(1) 概要
パラオは、1947年以来、マーシャル、ミクロネシア、北マリアナとともに、米国を施政権者とする国連の太平洋諸島信託統治領の一部を構成していた。1994年、米国との自由連合盟約(コンパクト)の発効に伴い「自由連合国」として独立し、同年国連に加盟した。政体は大統領制で、2001年1月に、第7代大統領として、トミー・E・レメンゲサウ・ジュニアが大統領に就任し、今日に至っている。
経済面では、パラオの財政は米国からの財政支援(コンパクト・マネー)に大きく依存しており、民間部門では援助の波及効果により商業、建設業等が比較的好調であるが、製造業は小規模の食品加工を除いて存在せず、食料をはじめ消費財のほとんどを輸入に頼っている。

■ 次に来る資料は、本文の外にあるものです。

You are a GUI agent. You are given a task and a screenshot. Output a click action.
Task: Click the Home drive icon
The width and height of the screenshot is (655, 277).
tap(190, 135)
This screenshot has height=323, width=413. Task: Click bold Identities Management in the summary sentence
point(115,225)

また、コンパクトに基づく米国からの財政支援が2009年に終了するため、パラオ政府は2009年までの自立経済達成を国家の最優先課題としているが、依然として財政・経済とも外国(特に米国、我が国、台湾)からの援助に大幅に依存しており、5年後の自立経済の達成は困難な状況である。特に多額の資金を必要とする上下水道、道路、電力等生活基盤の整備には我が国を含む外国からの援助が不可欠である。
なお、我が国との関係では、古くは1914年から1945年まで我が国が南洋群島として統治していたという歴史的関係に加え、民間漁業協定が締結されているため漁業関係でのつながりも深く、国づくり、経済開発における我が国の経済協力への期待は大きい。
(2) 国家開発計画等
(イ) 経済開発計画(PNMDP:Palau 2020 National Master Development Plan)
本マスタープランは、経済的自立及び環境と文化の保護を目標に、2020年までを視野に入れた長期的な国家開発計画として、1996年に策定された。将来にわたってパラオ人の生活の質を向上させるというビジョンを達成するために、持続可能な方法により経済成長を実現し所得を増大させること、経済成長の恩恵を民間の各分野に公平に行き渡るようにすること、外国人労働者及び投資家に堅実な開発を促すこと、パラオ文化を一層充実させ、国民意識を高め、自然環境を保護することを目標として設定している。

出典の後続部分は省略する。